**TASK LIST:**
a) Answer these questions from the heart-on-a-chip article below:
(i) On what date did the researchers make their announcement?
(ii) What share of new medicine recalls is cardiac toxicity responsible for?
(iii) Under what name is the 3D human cardiac tissue trademarked?
b) Please reproduce the part of the heart-on-a-chip article below that opens with the words containing "TARA’s platform attempts" and closes with "drug screening methods.".

**READING PASSAGE:**
== == ==

TARA Biosystems’ “heart-on-a-chip” system successfully replicates human drug responses to CV medications without having to risk cardiotoxicity in human testing, researchers from TARA and GlaxoSmithKline (GSK) announced August 6.
Cardiac toxicity is responsible for nearly half of new medicine recalls, Nicole T. Feric and colleagues wrote in Toxicological Sciences, but historically there hasn’t been an optimal way to test that kind of toxicity before human use. In vitro systems and animal models don’t fully capture the physiology of the human heart, and more recent attempts to bridge the gap with human induced pluripotent stem cells (hiPSCs) have been met with some difficulty.
“The recent development of robust cardiac differentiation protocols for hiPSCs have provided the potential for an unlimited supply of human-derived cardiac cells from both healthy and diseased sources, but this potential has been limited by the observation that hiPSC-derived cardiomyocytes typically retain a more fetal-like phenotype,” Feric et al. said in the journal. “This raises concerns about the predictability and translatability of results obtained in vitro to the settings of drug safety, discovery and development.”
TARA’s platform attempts to mitigate those concerns by subjecting hiPSCs to a rigorous maturation process in its Biowire II system, which is able to render 3D human cardiac tissue (trademarked as “Cardiotype” tissue) from the original hiPSCs. Unlike models that rely on hiPSCs alone, Feric and her colleagues can measure the force with which Cardiotype tissues contract, better reflecting human physiology.
In their latest work, Feric et al. teamed up with researchers from GSK to screen a handful of clinically relevant drugs using the Cardiotype platform. The drugs, all of which had known efficacy and toxicity profiles in the heart, were hand-picked to assess the predictivity of the Cardiotype assay in comparison to contemporary drug screening methods.

== == ==

**PROVIDED DATA:**
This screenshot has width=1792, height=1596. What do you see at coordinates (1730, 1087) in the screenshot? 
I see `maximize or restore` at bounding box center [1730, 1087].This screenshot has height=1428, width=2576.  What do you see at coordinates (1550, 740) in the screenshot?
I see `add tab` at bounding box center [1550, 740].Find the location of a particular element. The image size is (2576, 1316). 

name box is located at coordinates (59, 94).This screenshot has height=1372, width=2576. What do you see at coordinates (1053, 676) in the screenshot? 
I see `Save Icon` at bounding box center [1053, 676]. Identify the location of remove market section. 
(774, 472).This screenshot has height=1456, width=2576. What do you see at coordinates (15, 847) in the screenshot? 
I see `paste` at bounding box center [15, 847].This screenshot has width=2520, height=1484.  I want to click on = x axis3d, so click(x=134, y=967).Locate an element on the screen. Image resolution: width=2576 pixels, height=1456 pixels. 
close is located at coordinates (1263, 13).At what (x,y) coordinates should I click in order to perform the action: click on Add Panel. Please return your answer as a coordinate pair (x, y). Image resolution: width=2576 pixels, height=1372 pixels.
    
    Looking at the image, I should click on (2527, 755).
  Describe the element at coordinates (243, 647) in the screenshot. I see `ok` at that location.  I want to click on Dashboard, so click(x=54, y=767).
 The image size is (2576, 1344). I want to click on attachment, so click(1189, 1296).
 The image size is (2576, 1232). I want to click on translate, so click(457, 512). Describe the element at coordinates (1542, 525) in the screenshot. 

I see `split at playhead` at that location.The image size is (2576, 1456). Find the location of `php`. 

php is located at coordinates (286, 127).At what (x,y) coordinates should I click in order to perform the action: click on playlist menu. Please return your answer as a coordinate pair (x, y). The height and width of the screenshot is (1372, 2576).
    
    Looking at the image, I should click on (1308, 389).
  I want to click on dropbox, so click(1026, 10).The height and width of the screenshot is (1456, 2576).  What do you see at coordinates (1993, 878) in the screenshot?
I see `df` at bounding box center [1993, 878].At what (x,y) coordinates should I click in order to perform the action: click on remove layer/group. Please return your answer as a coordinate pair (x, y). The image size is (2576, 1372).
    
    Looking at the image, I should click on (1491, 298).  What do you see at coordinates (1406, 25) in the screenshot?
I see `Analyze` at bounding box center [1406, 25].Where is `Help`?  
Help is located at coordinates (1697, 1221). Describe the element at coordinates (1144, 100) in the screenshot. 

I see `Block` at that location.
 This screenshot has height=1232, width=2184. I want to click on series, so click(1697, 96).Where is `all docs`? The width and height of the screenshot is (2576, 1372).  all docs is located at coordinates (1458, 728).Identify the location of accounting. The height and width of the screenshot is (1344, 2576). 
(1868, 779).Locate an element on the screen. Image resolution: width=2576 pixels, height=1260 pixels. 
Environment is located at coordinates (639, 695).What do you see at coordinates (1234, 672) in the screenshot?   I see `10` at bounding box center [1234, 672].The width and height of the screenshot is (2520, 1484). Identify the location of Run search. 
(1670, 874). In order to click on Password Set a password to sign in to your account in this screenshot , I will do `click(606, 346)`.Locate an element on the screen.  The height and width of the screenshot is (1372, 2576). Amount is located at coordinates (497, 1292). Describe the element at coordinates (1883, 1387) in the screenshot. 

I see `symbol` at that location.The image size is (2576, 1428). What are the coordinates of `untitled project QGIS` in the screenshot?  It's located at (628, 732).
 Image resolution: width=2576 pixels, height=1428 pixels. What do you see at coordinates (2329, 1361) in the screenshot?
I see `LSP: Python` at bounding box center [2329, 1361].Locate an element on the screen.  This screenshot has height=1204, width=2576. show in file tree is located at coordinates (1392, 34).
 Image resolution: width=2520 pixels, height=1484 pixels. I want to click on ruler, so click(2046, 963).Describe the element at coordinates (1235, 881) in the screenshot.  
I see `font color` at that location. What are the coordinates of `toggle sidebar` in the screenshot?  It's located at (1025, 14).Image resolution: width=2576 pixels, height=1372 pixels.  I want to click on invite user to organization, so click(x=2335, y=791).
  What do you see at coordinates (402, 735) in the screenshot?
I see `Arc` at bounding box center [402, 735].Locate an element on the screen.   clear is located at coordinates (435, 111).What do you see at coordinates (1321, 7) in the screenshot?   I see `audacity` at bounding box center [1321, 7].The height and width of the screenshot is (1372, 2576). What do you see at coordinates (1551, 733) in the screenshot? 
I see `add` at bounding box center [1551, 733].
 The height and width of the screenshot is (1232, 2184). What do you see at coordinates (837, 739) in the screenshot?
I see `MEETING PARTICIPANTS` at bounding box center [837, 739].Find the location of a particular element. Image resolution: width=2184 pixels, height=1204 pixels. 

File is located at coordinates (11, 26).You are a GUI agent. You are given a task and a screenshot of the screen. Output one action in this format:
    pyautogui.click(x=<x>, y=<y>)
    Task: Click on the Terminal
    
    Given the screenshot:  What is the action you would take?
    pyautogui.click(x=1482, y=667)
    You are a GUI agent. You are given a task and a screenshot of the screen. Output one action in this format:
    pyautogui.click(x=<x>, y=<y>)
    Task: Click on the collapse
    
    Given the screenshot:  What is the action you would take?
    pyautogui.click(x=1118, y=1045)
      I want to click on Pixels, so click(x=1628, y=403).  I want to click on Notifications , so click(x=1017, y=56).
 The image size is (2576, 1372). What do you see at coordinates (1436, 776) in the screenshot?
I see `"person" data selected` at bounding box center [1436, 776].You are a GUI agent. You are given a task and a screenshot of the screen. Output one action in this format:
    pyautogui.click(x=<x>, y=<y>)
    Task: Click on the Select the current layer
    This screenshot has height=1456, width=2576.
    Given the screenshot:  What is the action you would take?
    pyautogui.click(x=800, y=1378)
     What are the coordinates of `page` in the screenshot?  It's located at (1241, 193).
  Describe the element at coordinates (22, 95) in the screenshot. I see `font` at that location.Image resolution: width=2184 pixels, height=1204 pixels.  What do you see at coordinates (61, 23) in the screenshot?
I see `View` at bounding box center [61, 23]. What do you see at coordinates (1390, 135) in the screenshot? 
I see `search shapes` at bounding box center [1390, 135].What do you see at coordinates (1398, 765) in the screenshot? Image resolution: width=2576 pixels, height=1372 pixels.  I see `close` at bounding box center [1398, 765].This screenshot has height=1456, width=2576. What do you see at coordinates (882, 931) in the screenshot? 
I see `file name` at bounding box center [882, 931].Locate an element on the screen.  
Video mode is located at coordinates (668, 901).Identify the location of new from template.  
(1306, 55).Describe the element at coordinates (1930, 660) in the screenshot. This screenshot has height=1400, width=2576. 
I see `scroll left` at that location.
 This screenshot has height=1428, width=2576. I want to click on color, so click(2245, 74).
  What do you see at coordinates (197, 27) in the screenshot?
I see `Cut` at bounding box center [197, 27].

== == ==

**COMPLETED EXERCISE:**
a)
(i) August 6
(ii) Nearly half
(iii) Cardiotype

b)
TARA’s platform attempts to mitigate those concerns by subjecting hiPSCs to a rigorous maturation process in its Biowire II system, which is able to render 3D human cardiac tissue (trademarked as “Cardiotype” tissue) from the original hiPSCs. Unlike models that rely on hiPSCs alone, Feric and her colleagues can measure the force with which Cardiotype tissues contract, better reflecting human physiology.
In their latest work, Feric et al. teamed up with researchers from GSK to screen a handful of clinically relevant drugs using the Cardiotype platform. The drugs, all of which had known efficacy and toxicity profiles in the heart, were hand-picked to assess the predictivity of the Cardiotype assay in comparison to contemporary drug screening methods.